キリンビール北海道千歳工場(千歳市上長都949-1)は、2022年9月5日から稼働を始めた太陽光発電設備のお披露目会を同月8日に行った。今冬の大雪被害を受け、損傷した太陽光パネル等の復旧工事が必要になったため、今年5月の稼働予定から延期していた。太陽光発電電力の使用比率は、2019年比で同工場電力使用量全体の12・7%になる。(写真は、キリンビール北海道千歳工場の太陽光発電施設のお披露目会。

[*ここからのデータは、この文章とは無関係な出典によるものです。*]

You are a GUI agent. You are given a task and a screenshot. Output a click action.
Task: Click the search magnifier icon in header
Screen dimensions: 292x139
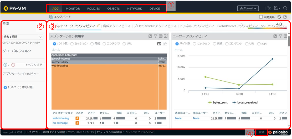point(285,8)
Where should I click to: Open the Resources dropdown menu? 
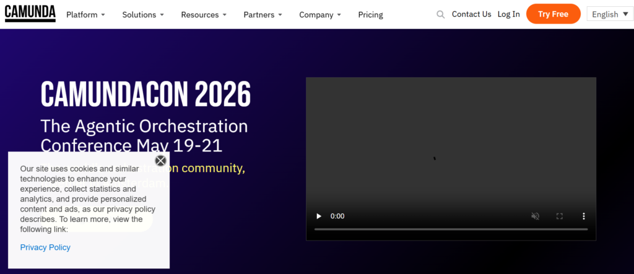204,14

写真は左からJESCOの古手川太一社長、北海道千歳工場の北村茂樹工場長、MCKBエネルギーサービスの鈴木優作社長)

 キリンビール北海道千歳工場が導入したのは、PPA(電力購入契約)モデルによる太陽光発電システム。三菱商事エナジーソリューションズ(本社・東京都千代田区)の子会社、MCKBエネルギーサービス(同・同)がPPA事業者となって、同工場の敷地内に太陽光発電設備を設置、そこで発生する電力を同工場が購入して使用する。

 太陽光発電設備の設置を行ったのは、JESCO(本社・東京都新宿区)。昨年10月から同工場南側の敷地約2700坪(約8909㎡)を利用して建設を開始。当初は同年9月末完成、今年5月稼働を目指していたが、今冬は千歳でも平年の3倍を超える積雪となり、太陽光パネルが損傷、復旧工事に日数を要し、稼働が4ヵ月遅れた。

 導入した設備のパネル枚数は1674枚、発電容量は612・375kW、発電電力量は年間748MWh(一般家庭200世帯分の電力使用量に相当)。なだらかな傾斜が一部で残っている地形のため、一部湾曲した状態で、南に向かって約20度傾けて設置された。環境省の補助金を含めた総事業費は非公表。20年間の利用を予定している。キリンビールは既に仙台工場(宮城県仙台市)、名古屋工場(愛知県清須市)、滋賀工場(滋賀県犬上郡多賀町)、神戸工場(兵庫県神戸市北区)にPPAモデルによる太陽光発電設備を導入しており、北海道千歳工場は5工場目となる。

 8日に行われたお披露目会では、北海道千歳工場の北村茂樹工場長、MCKBエネルギーサービスの鈴木優作社長、JESCOの古手川太一社長が、太陽光発電施設の前でテープカットを行った。北村工場長は、「ビールの冷却や設備の動力源として使っている電気の一部を再生可能エネルギーに変えることによって、工場から排出する炭酸ガスの削減に寄与できる」と話した。施設の稼働により、工場全体の8%に相当する年間491tの炭酸ガス排出量が削減できる。なお、この日の発電容量は、午前11時半現在で612・2kWとほぼ能力通りだった。